Activity:
Starting with the line that contains "IDENTIFICAN SUBTIPOS DE" and stopping after the line that contains "LOS INCENDIOS FORESTALES", return each line below exactly as written, with no others.

Input data:

>>>>>

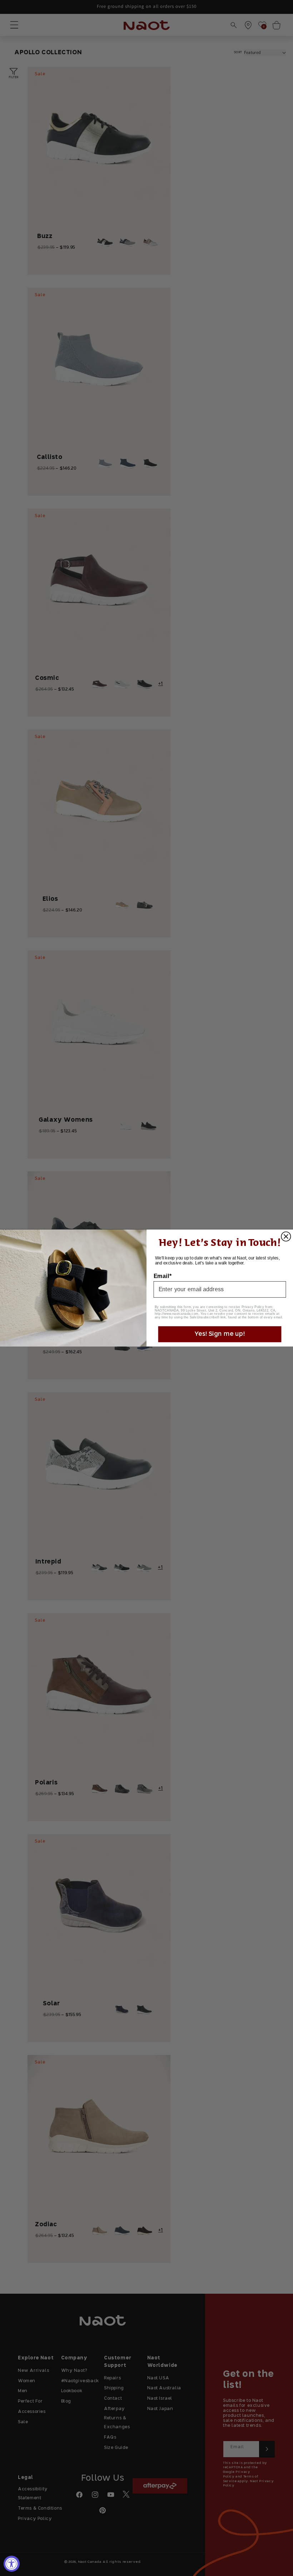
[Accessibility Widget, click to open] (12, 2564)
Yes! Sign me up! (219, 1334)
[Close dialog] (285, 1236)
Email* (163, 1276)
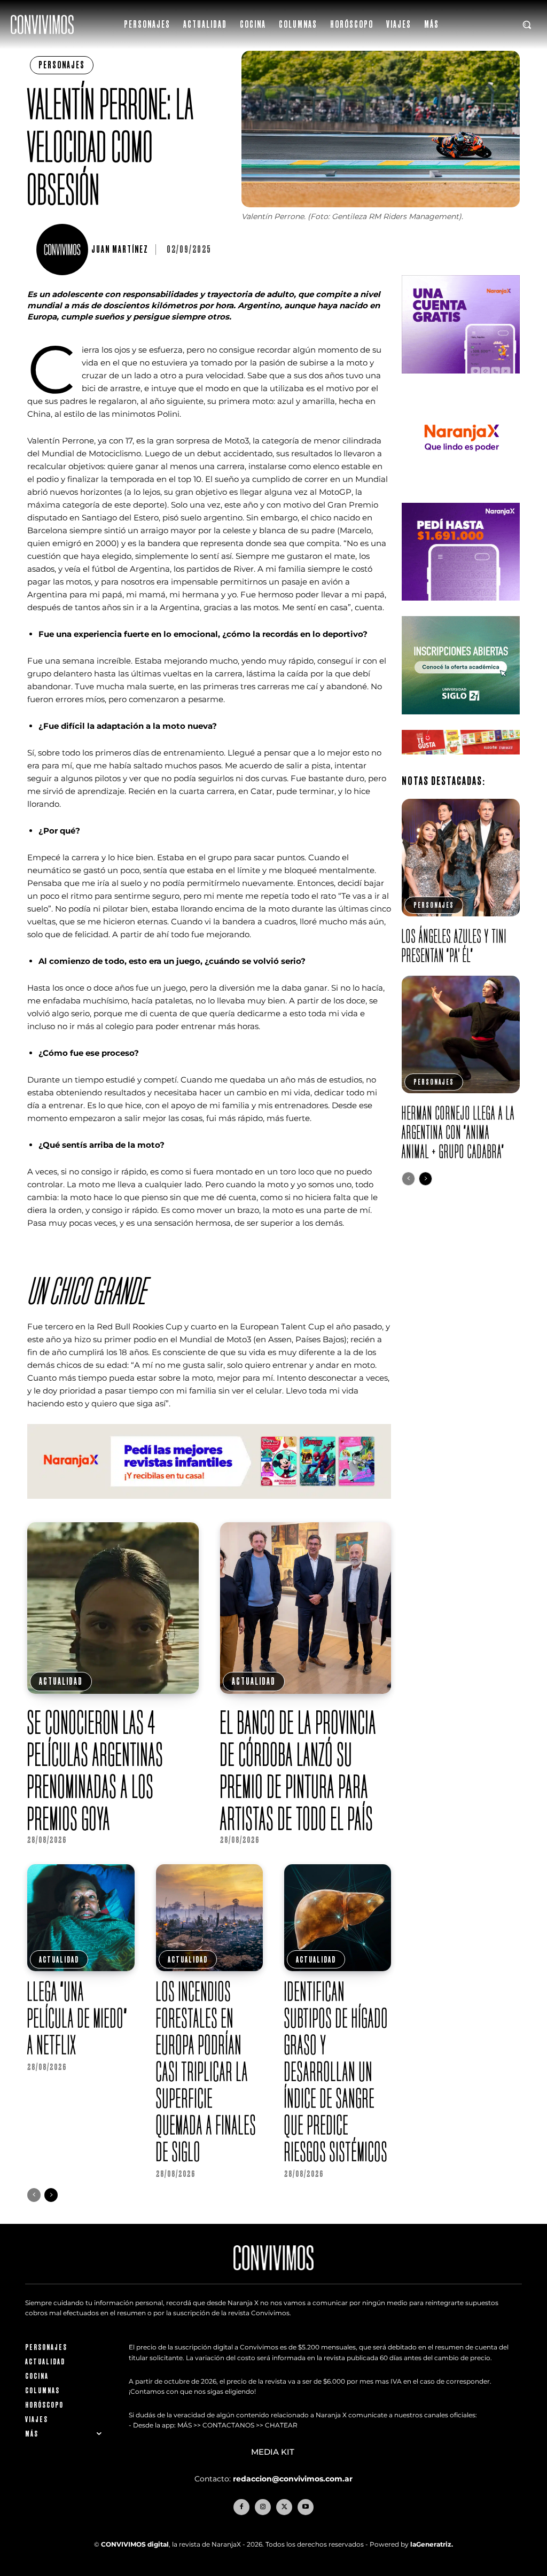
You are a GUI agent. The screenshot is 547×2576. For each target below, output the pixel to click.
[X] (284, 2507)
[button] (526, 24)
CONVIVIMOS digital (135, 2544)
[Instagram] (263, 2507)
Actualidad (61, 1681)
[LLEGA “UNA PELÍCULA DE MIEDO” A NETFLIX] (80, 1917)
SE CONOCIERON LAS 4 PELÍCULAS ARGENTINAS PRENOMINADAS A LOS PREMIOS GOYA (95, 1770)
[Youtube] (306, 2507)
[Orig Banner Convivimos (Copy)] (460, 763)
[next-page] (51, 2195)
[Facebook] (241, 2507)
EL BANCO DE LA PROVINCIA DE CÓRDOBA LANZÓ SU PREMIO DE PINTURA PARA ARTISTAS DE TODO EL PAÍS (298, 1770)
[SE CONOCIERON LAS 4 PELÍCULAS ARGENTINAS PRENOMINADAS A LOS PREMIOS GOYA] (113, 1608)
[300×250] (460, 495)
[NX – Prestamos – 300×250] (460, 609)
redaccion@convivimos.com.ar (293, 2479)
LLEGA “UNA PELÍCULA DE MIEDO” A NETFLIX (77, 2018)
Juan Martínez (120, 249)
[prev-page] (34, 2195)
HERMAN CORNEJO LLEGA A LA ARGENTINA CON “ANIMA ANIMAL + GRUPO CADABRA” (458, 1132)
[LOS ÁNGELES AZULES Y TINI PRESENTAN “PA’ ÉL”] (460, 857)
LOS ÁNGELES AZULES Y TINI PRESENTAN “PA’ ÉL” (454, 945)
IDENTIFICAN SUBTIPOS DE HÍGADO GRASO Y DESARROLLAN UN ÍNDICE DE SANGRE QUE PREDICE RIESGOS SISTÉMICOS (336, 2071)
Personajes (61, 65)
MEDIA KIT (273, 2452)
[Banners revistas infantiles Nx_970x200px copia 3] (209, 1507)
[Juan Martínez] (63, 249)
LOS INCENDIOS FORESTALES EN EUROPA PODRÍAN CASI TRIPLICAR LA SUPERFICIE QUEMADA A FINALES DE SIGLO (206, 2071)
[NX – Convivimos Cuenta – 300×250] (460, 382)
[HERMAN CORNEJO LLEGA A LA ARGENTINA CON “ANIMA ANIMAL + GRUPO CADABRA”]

<<<<<
>>>>>

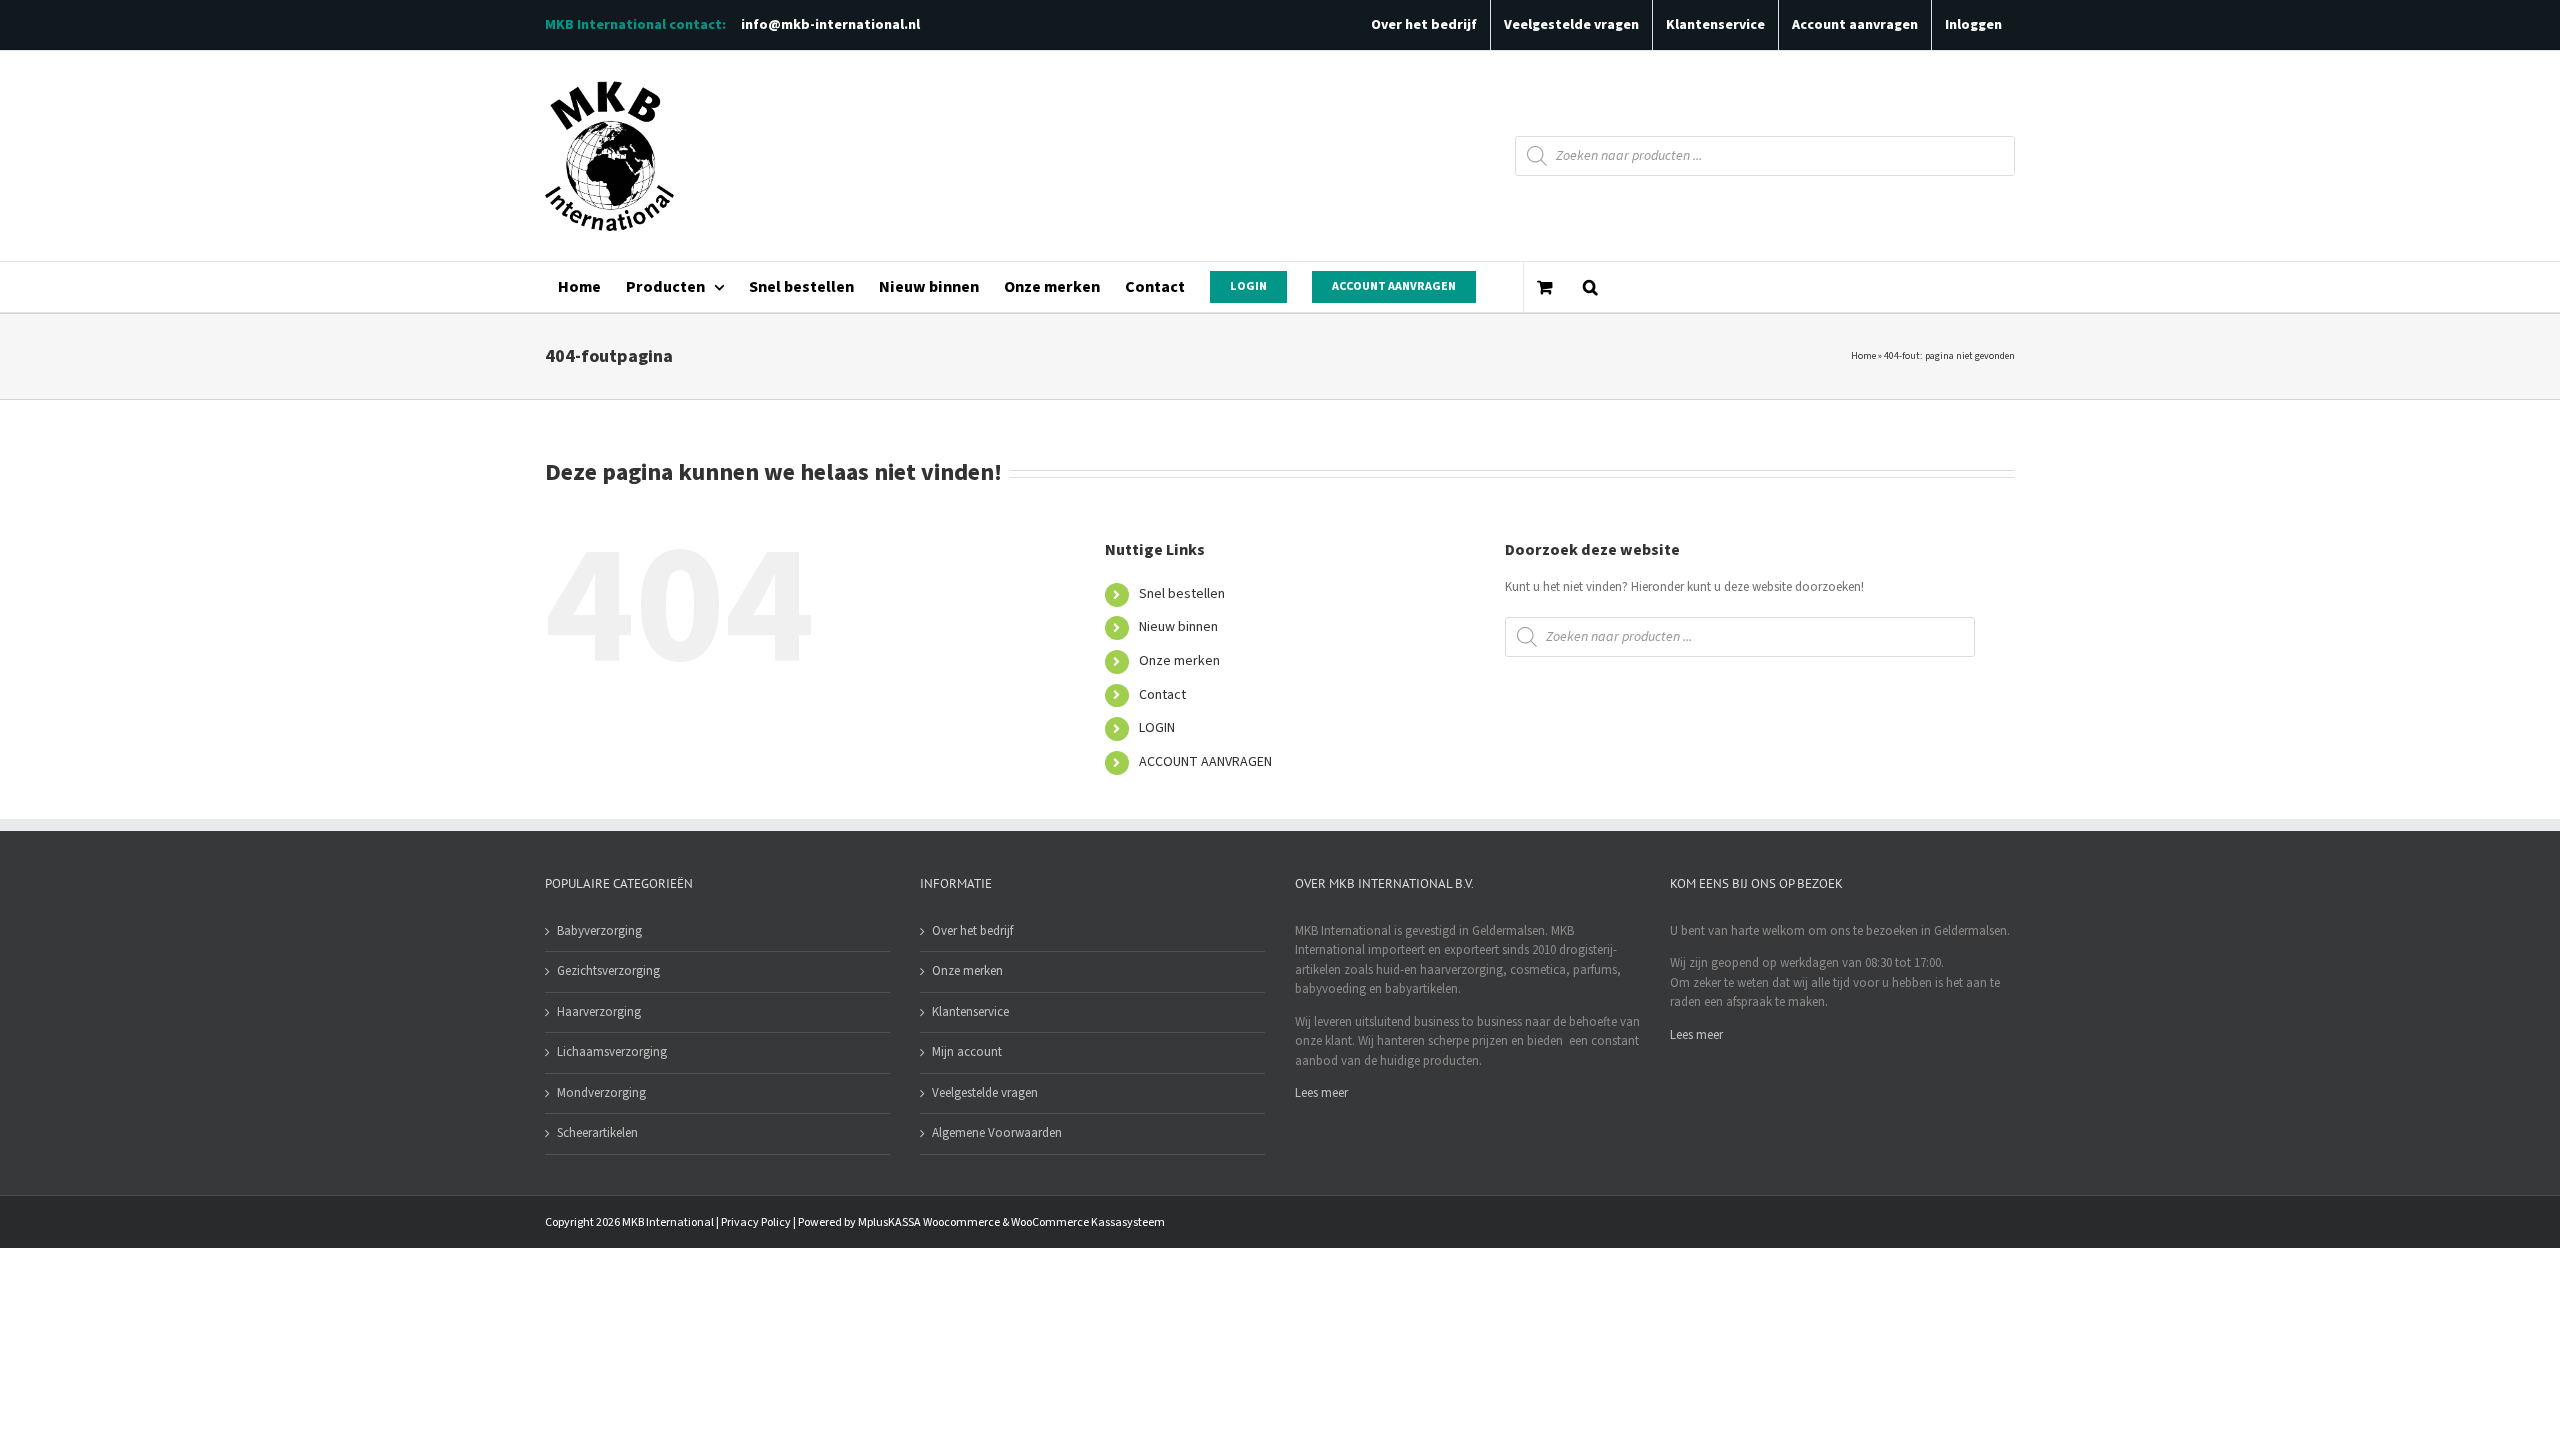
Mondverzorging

<<<<<

Answer to this problem:
IDENTIFICAN SUBTIPOS DE HÍGADO GRASO Y DESARROLLAN UN ÍNDICE DE SANGRE QUE PREDICE RIESGOS SISTÉMICOS (336, 2071)
Personajes (61, 65)
MEDIA KIT (273, 2452)
[Banners revistas infantiles Nx_970x200px copia 3] (209, 1507)
[Juan Martínez] (63, 249)
LOS INCENDIOS FORESTALES EN EUROPA PODRÍAN CASI TRIPLICAR LA SUPERFICIE QUEMADA A FINALES DE SIGLO (206, 2071)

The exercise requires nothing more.